Understanding throttling classes and goals

So far, we haven't established any limits on the usage of our API, and therefore, both authenticated and unauthenticated users can compose and send as many requests as they want to. We only took advantage of the pagination features available in Django REST Framework to specify how we wanted large result sets to be split into individual pages of data. However, any user can compose and send thousands of requests to be processed without any kind of limitation.

Obviously, it is not a good idea to deploy such an API encapsulated in a microservice in a cloud platform. A wrong usage of the API by any user could cause the microservice to consume a huge amount of resources, and the cloud platform bills would reflect this situation.

We will use the throttling capabilities available in Django REST Framework to configure the following global limitations to the usage of our API, based on whether the requests come from unauthenticated or authenticated users. We will define the following configuration:

  • Unauthenticated users: They will be able to run a maximum of 5 requests per hour
  • Authenticated users: They will be able to run a maximum of 20 requests per hour

In addition, we want to configure a maximum of 25 requests per hour to the ESRB ratings-related views, no matter whether the user is authenticated or not.

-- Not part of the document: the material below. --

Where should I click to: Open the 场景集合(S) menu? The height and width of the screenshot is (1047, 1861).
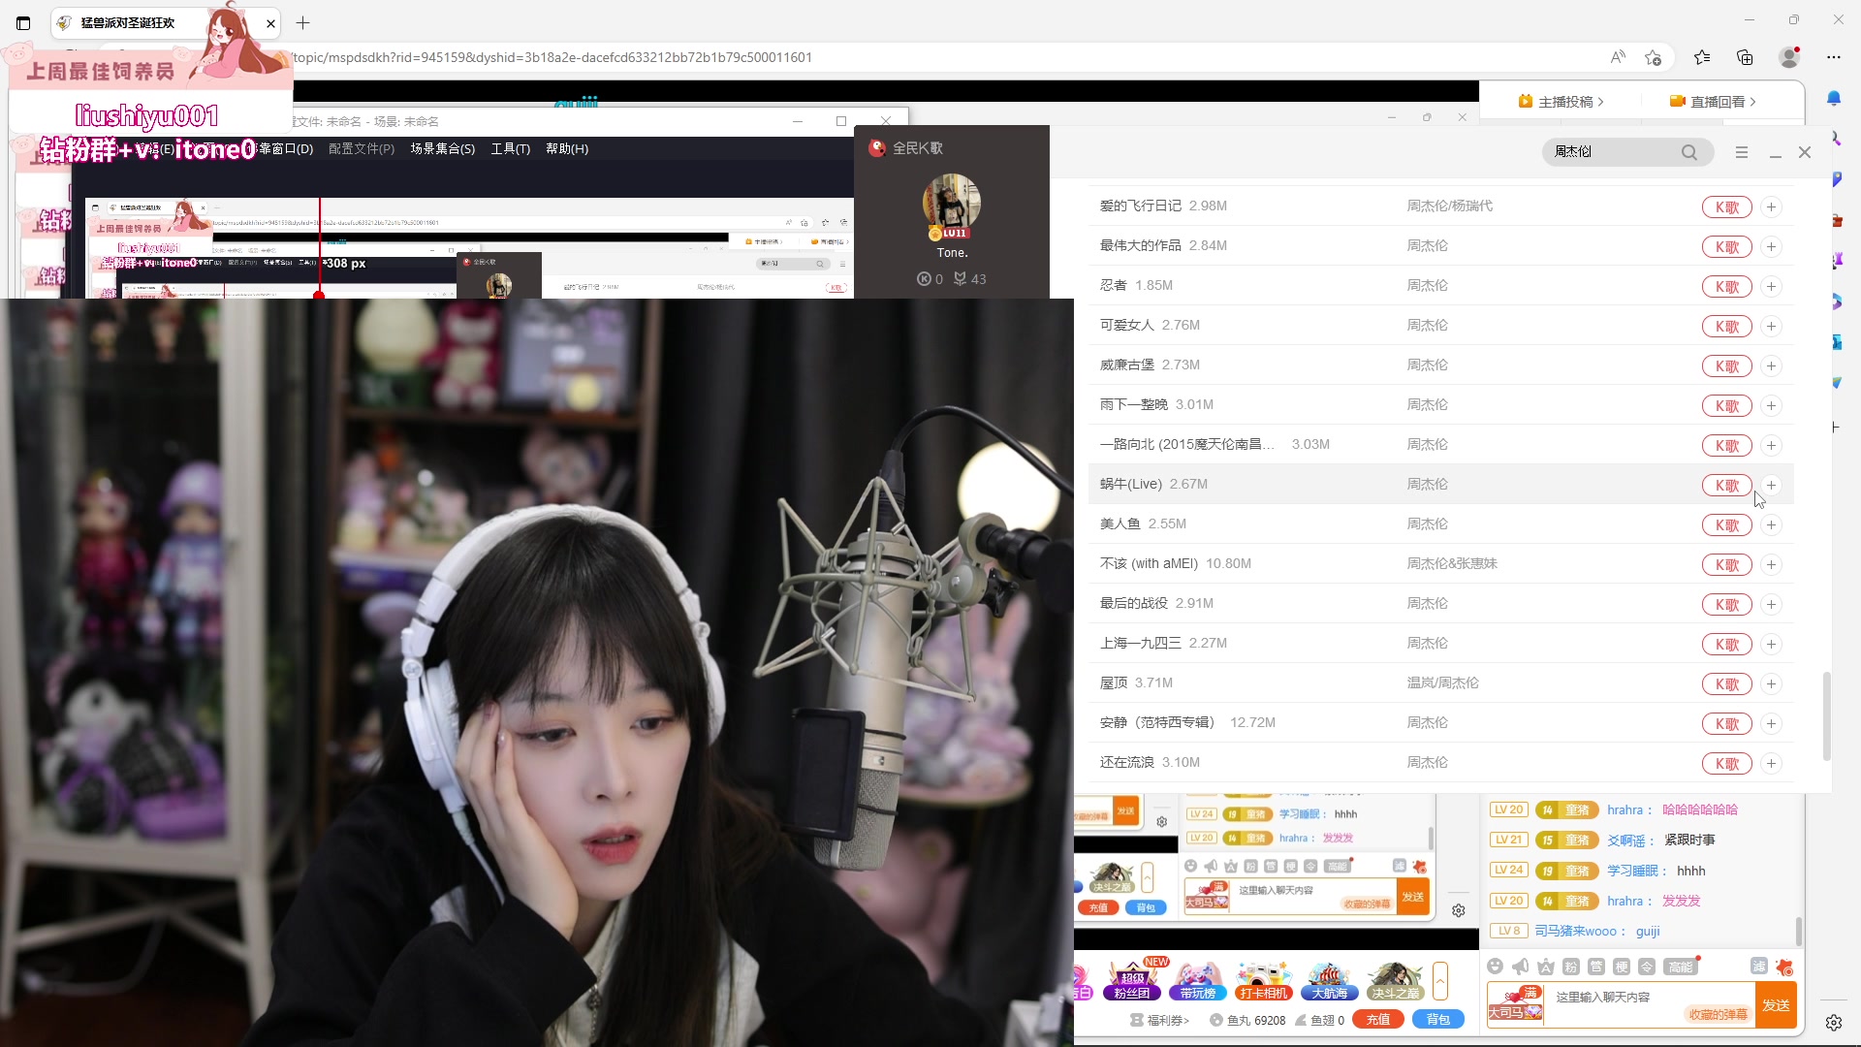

Django REST Framework provides three throttling classes (as listed in the following table), in the rest_framework.throttling module. All of them are subclasses of the SimpleRateThrottle superclass, which is a subclass of the BaseThrottle superclass. The classes allow us to set the maximum number of requests per period that will be computed based on different mechanisms to determine the previous request information to specify the scope. The previous request information for throttling is stored in the cache and the classes override the get_cache_key method that determines the scope:

Throttling class name

Description

AnonRateThrottle

This class limits the rate of requests that an anonymous user can make. The IP address of the request is the unique cache key. Hence, bear in mind that all the requests coming from the same IP address will accumulate the total number of requests.

UserRateThrottle

This class limits the rate of requests that a specific user can make. For authenticated users, the authenticated user id is the unique cache key. For anonymous users, the IP address of the request is the unique cache key.

ScopedRateThrottle

This class limits the rate of requests for specific parts of the API identified with the value assigned to the throttle_scope property. The class is useful when we want to restrict access to specific parts of the API with different rates.